Use of acridine orange in: flow cytometric evaluation of erythropoietic cytotoxicity

Abstract

Cytotoxic insult to bone marrow frequently impairs the proliferating and maturational abilities of erythroid cells. Typically, a ratio of enucleated, immature polychromatic erythrocytes (PCE) to mature normochromatic erythrocytes (NCE) is used to assess cytotoxicity in the micronucleus (MN) assay. The effects of cyclophosphamide (CP) on PCE/NCE ratio in rat bone marrow and spleen were assessed by a newly developed flow cytometric procedure using glutaraldehyde-fixed, acridine orange (AO)-stained cells, and compared to manual scoring of PCE/NCE in Wright stained slides.
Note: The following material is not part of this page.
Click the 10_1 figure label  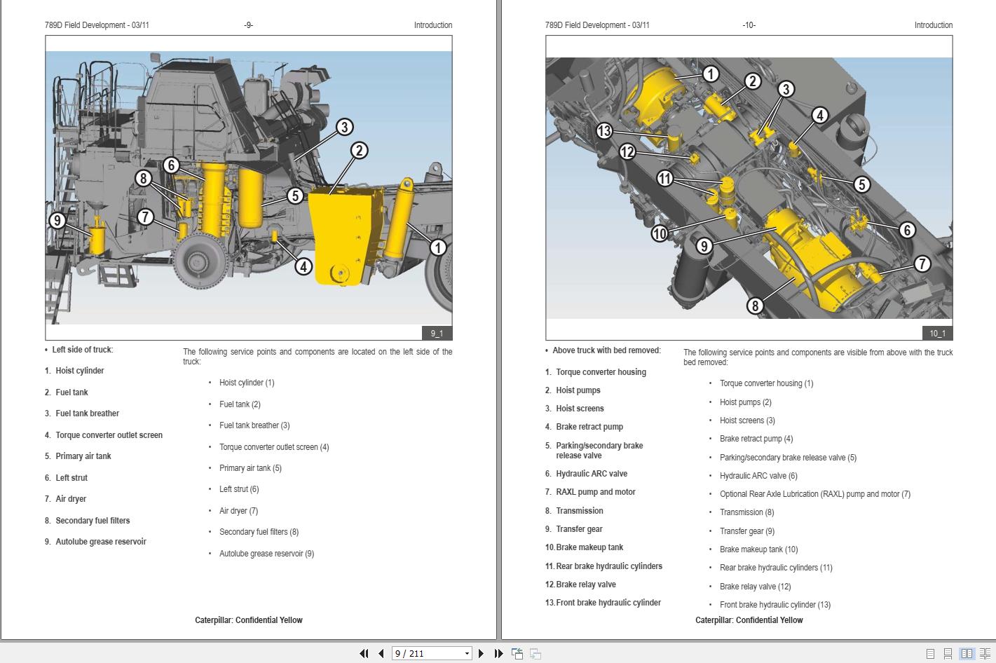pos(938,333)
Comparison of methods showed that manual and flow cytometric determination of PCE were not statistically different. Several other parameters of cytotoxicity could be simultaneously assessed because the method allowed use of unfractionated whole bone marrow/spleen cell samples. Absolute numbers of total nucleated cells (TNC), a ratio of TNC to total erythrocytes (TE), and determination of RNA content within the PCE population demonstrated dose- and time-dependent effects with CP treatment. Shifts in RNA content were particularly sensitive, correctly identifying all CP-treated from control specimens, even in those samples where PCE/NCE ratio was similar. The AO methodology provided a more rapid, statistically-superior, and thorough approach in the assessment of bone marrow and spleen cytotoxicity than the conventional manual method of scoring PCE/NCE ratio alone.